NapseflowNapseflow
Sciences

Non, le pétrole ne vient pas des dinosaures : il s’est formé à partir d’organismes marins bien plus anciens

Science & Vie · mis à jour il y a 15 j

La croyance populaire selon laquelle le pétrole proviendrait des dinosaures est erronée. En réalité, ce précieux liquide est le résultat de la décomposition d'organismes marins anciens, tels que les algues et le plancton..

Origine du pétrole

Contrairement à une idée reçue très répandue, le pétrole ne provient pas de la décomposition de dinosaures, mais d’organismes marins microscopiques bien plus anciens.
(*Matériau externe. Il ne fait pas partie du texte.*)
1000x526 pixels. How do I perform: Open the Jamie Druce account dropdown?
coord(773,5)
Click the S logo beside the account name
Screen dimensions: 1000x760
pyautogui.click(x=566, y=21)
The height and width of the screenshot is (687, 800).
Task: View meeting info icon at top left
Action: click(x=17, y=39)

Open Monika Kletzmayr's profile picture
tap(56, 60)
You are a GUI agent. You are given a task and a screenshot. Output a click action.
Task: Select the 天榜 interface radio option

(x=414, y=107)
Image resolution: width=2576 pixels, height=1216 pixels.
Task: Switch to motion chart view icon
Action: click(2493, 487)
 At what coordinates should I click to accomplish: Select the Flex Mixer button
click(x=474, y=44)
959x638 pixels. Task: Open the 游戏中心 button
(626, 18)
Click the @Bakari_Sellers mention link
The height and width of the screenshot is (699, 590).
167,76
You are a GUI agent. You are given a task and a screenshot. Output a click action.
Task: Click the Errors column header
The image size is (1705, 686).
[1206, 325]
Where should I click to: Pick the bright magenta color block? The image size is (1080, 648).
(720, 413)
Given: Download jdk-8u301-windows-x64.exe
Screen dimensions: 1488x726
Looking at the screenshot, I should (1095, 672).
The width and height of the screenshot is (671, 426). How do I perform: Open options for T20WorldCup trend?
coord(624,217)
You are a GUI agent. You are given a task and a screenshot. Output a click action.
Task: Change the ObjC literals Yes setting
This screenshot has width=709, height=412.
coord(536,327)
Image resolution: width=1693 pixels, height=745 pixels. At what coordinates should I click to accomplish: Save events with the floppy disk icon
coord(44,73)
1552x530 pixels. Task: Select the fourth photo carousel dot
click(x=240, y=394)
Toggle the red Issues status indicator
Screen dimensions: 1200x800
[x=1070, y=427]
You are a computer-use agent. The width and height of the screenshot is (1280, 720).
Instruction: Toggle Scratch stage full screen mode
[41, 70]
Ces êtres vivants, principalement des planctons (algues et micro-organismes) et des bactéries, se sont accumulés au fond des océans il y a des centaines de millions d’années. Sous l’effet de la pression et de la chaleur exercées par les couches de sédiments, ces matières organiques se sont transformées en hydrocarbures, c’est-à-dire en composés riches en carbone et en hydrogène, comme le pétrole et le gaz naturel. Ce processus, appelé fossilisation, s’étale sur des périodes géologiques extrêmement longues, de plusieurs dizaines à centaines de millions d’années.

Période de formation

Le pétrole s’est formé principalement pendant l’ère paléozoïque et le mésozoïque, deux grandes périodes de l’histoire de la Terre. L’ère paléozoïque, qui s’étend de -541 à -252 millions d’années, a vu l’émergence de nombreux organismes marins dont les restes ont contribué à la formation des gisements. Le mésozoïque, quant à lui, inclut la période des dinosaures (-252 à -66 millions d’années), mais ceux-ci n’ont joué qu’un rôle marginal dans la genèse du pétrole. Les dépôts les plus anciens remontent à environ 300 millions d’années, tandis que les gisements exploités aujourd’hui se sont formés il y a entre 100 et 200 millions d’années, principalement dans des environnements marins peu profonds.

Processus géologique

La transformation des matières organiques en pétrole s’effectue en plusieurs étapes. D’abord, les organismes morts s’accumulent dans les sédiments des fonds marins. Sous l’effet de la diagenèse, un processus de compactage et de réactions chimiques, ces sédiments se transforment en roches mères, riches en matière organique. Ensuite, sous l’effet de la chaleur et de la pression croissantes (entre 60°C et 120°C), cette matière organique se décompose en kérogène, un mélange complexe de molécules organiques. Enfin, à des températures plus élevées (120°C à 200°C), le kérogène se craque pour former du pétrole liquide ou du gaz naturel. Ce pétrole migre ensuite vers des couches géologiques plus poreuses, appelées roches réservoirs, où il peut être exploité.

Idée reçue et réalité

L’idée que le pétrole provient des dinosaures est une fausse croyance popularisée par des images de films ou des représentations schématiques simplifiées. En réalité, les dinosaures, bien que nombreux à l’ère mésozoïque, étaient des animaux terrestres ou aquatiques de grande taille, dont les restes se décomposent difficilement en hydrocarbures. De plus, leur biomasse est bien moindre que celle des micro-organismes marins, qui représentent la principale source de carbone pour la formation du pétrole. Les géologues et les scientifiques spécialisés en énergie ont depuis longtemps infirmé cette théorie, confirmant que les organismes marins microscopiques sont à l’origine de plus de 90 % des réserves de pétrole mondiales.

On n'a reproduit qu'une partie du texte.